Mahasiswa IPB jurusan agronomi dan hortikultura pernah melakukan penyuluhan mengenai sistem pertanian yang lebih modern seperti sistem hidroponik, aeroponik, dll. Tetapi beberapa inovasi tersebut belum bisa diterapkan di gapoktan, karena relatif membutuhkan biaya yang lebih tinggi daripada sistem tradisional. Selain itu, petani anggota yang pernah mengikuti kegiatan Pendidikan dan Latihan (DIKLAT) pertanian yang diadakan oleh Dinas Pertanian tingkat Kabupaten/Propinsi diharuskan untuk mentransfer pengalaman dan pengetahuan dari DIKLAT tersebut kepada petani anggota yang lain. Tempat pelaksanaan pelatihan biasanya dilakukan di sekretariat gapoktan.

Petani caisin non anggota gapoktan tidak mendapatkan pelatihan secara rutin seperti pada petani anggota. Pelatihan dilakukan pada saat beberapa perusahaan produsen

benih/pupuk melakukan promosi penjualan dengan cara presentasi produk atau biasanya dilakukan dengan membuat demplot (demontration plot). Selain dari produsen benih dan pupuk, PPL pernah melakukan penyuluhan kepada beberapa petani non anggota dengan kuantitas dan kontinuitas yang relatif lebih kecil dibandingkan dengan jumlah petani caisin anggota gapoktan.

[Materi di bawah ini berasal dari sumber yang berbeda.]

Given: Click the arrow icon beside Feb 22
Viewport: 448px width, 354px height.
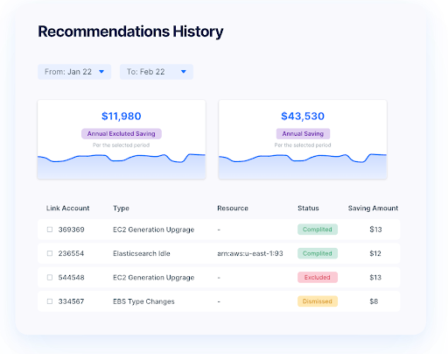Looking at the screenshot, I should point(184,72).
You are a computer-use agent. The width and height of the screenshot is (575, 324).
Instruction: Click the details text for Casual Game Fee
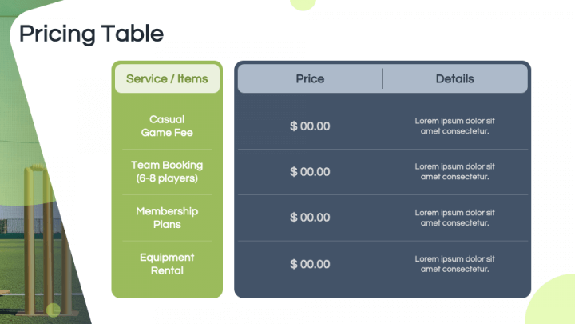454,126
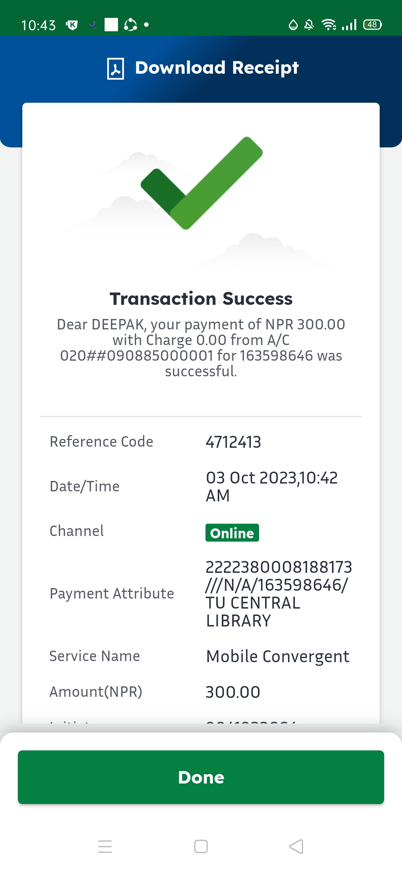Tap the muted bell notification icon

[309, 25]
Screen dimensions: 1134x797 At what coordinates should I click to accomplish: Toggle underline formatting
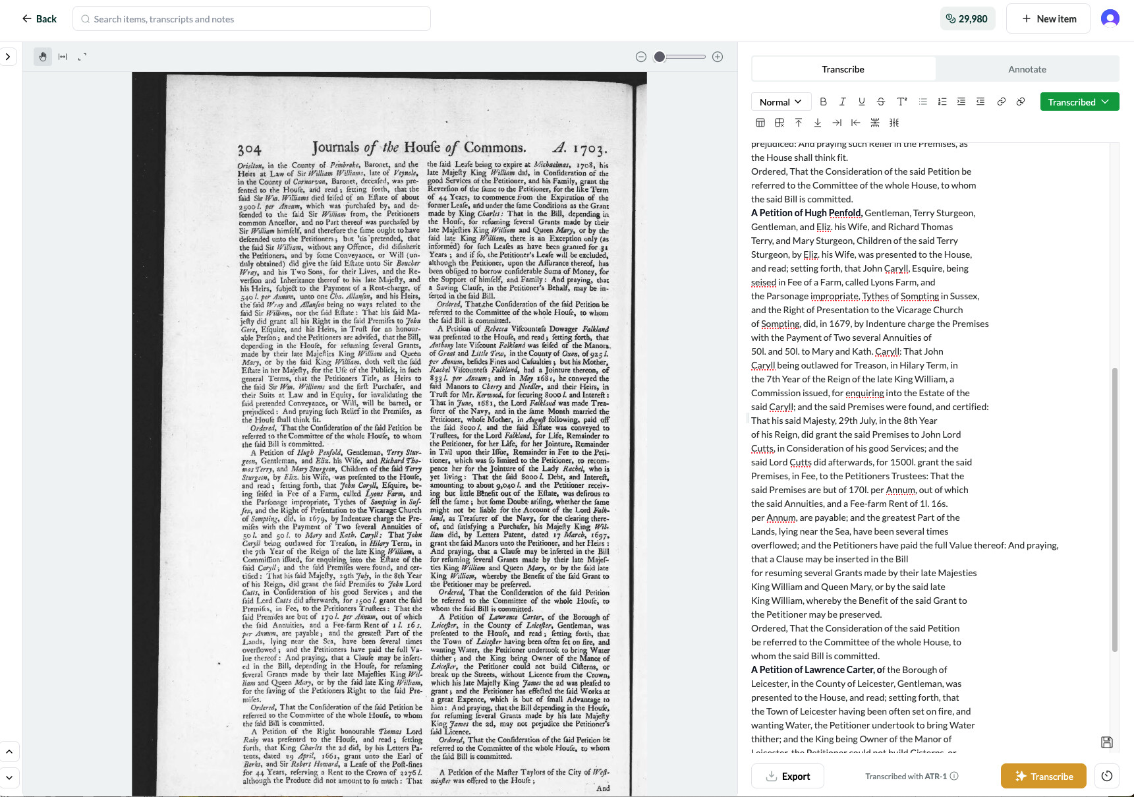click(x=861, y=102)
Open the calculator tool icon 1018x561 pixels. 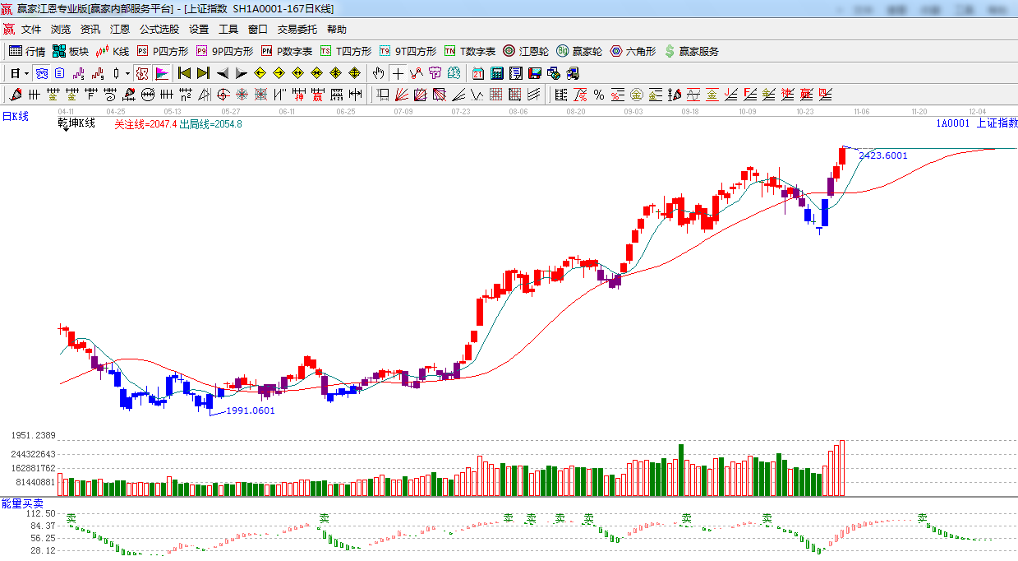[x=496, y=73]
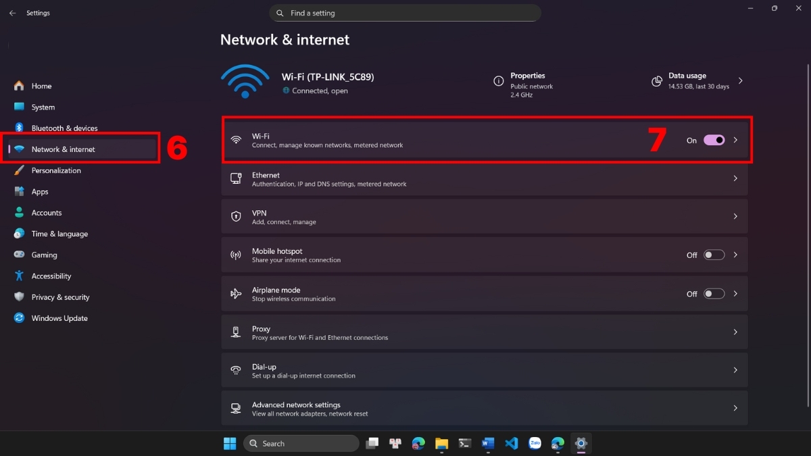
Task: Select Personalization in the sidebar
Action: (56, 170)
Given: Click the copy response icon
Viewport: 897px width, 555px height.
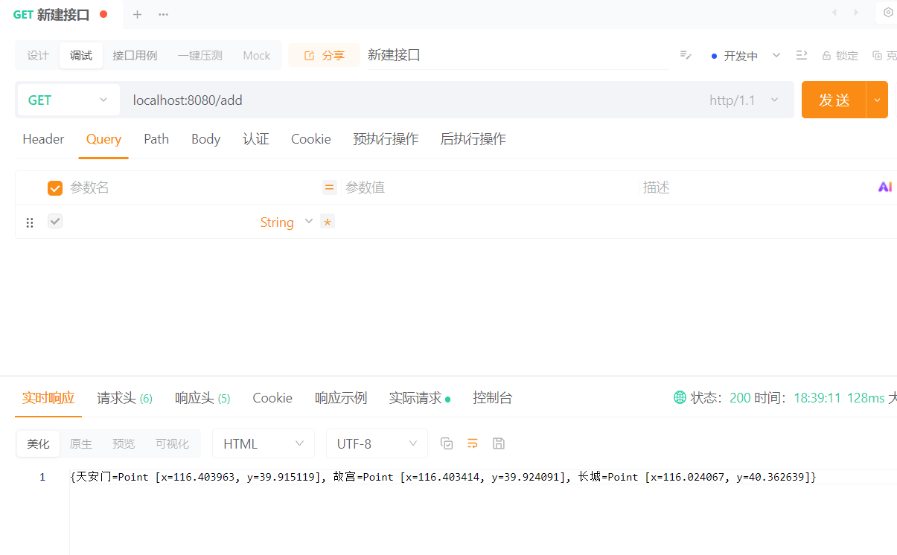Looking at the screenshot, I should coord(447,443).
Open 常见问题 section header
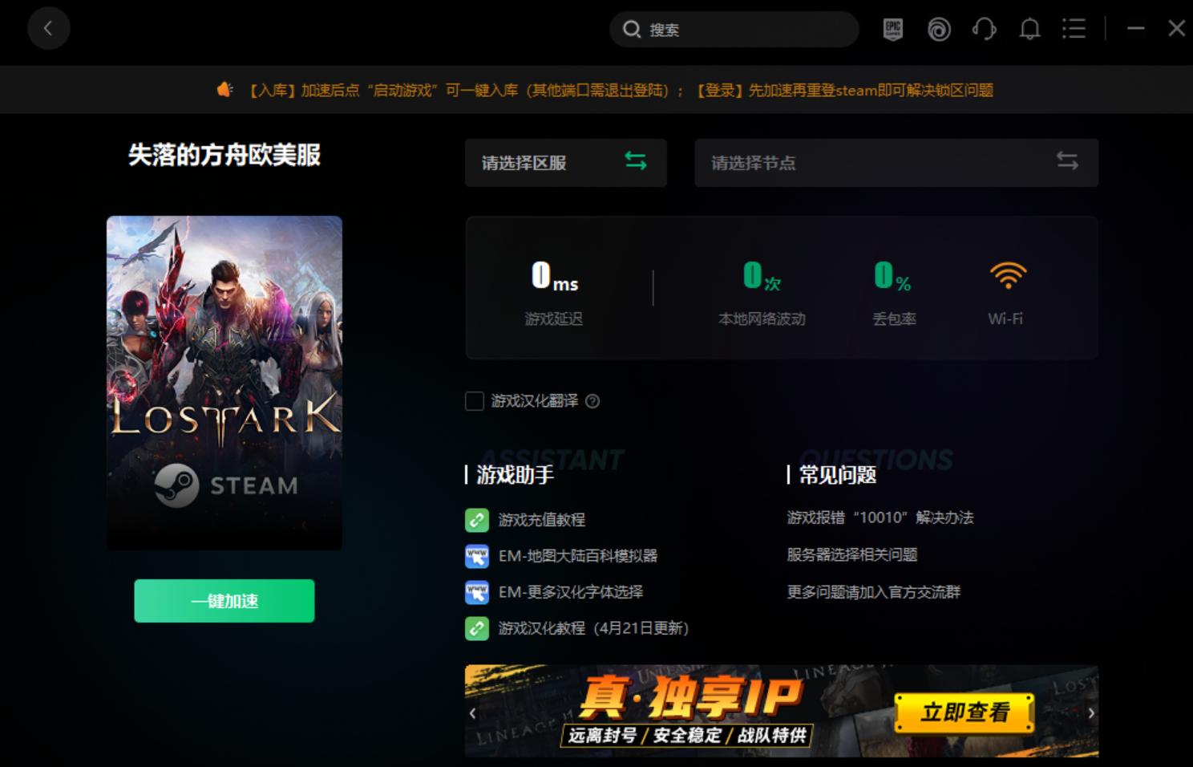This screenshot has height=767, width=1193. pyautogui.click(x=834, y=474)
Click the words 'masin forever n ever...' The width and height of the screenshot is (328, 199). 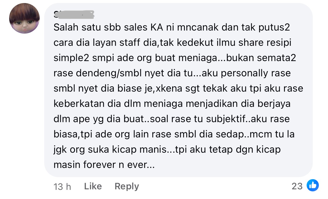pos(104,165)
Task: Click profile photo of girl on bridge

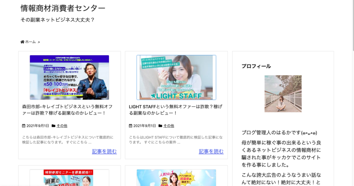Action: point(283,94)
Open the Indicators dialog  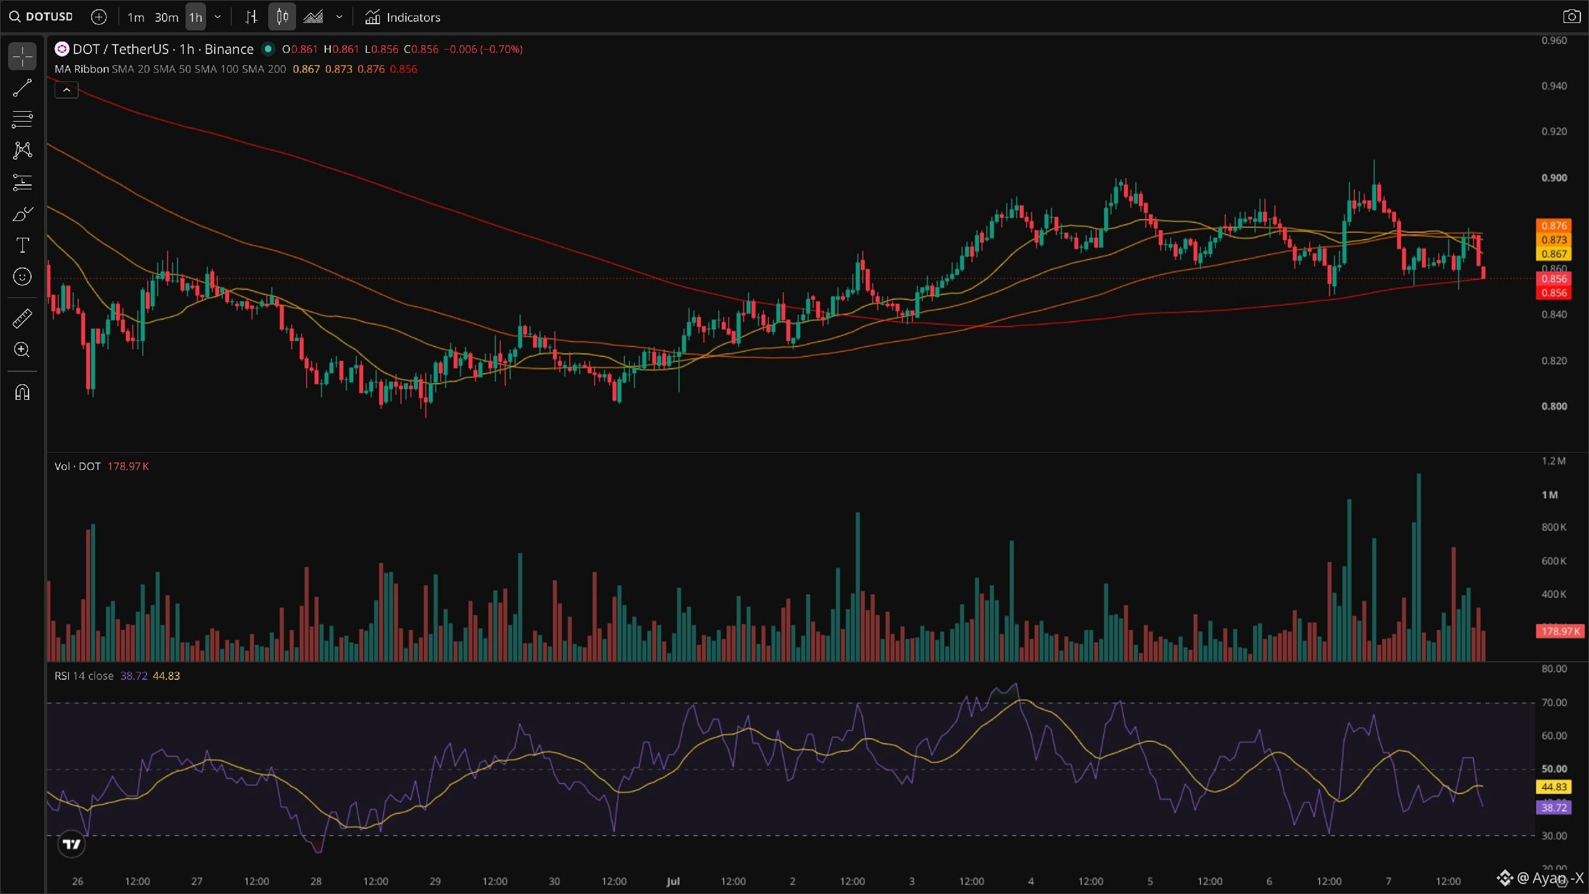tap(403, 17)
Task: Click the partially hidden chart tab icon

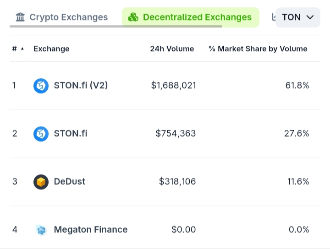Action: [x=274, y=17]
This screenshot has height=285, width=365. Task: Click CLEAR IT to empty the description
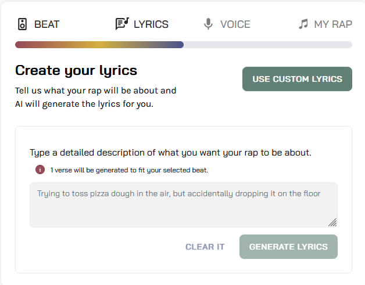coord(205,247)
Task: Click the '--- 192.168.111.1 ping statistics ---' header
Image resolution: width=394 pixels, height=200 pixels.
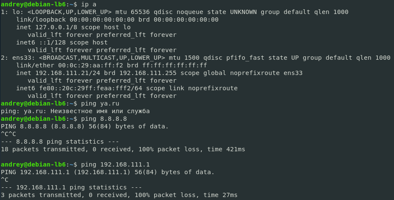Action: pos(71,187)
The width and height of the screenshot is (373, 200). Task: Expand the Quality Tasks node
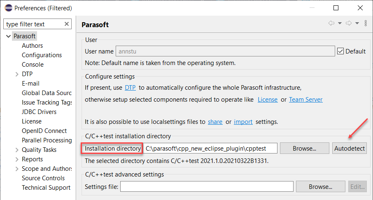point(17,150)
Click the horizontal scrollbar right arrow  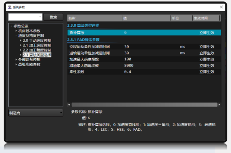point(218,104)
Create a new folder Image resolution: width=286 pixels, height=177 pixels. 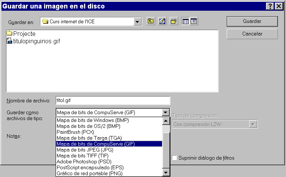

Pelatihan mengenai teknik budidaya dan aplikasi teknologi terbaru sangat diperlukan oleh petani. Untuk meningkatkan produksi dan memberikan nilai tambah terhadap produk yang dihasilkan. Berdasarkan penuturan bendahara gapoktan, selama ini pelatihan yang diselenggarakan oleh Dinas Pertanian Kabupaten atau Propinsi hanya berupa pelatihan kepemimpinan dan pelatihan wirausaha. Sehingga untuk kedepannya diharapkan bisa ditingkatkan kembali pemberian materi latihan yang berkaitan dengan teknik budidaya dan penerapan teknologi terbaru.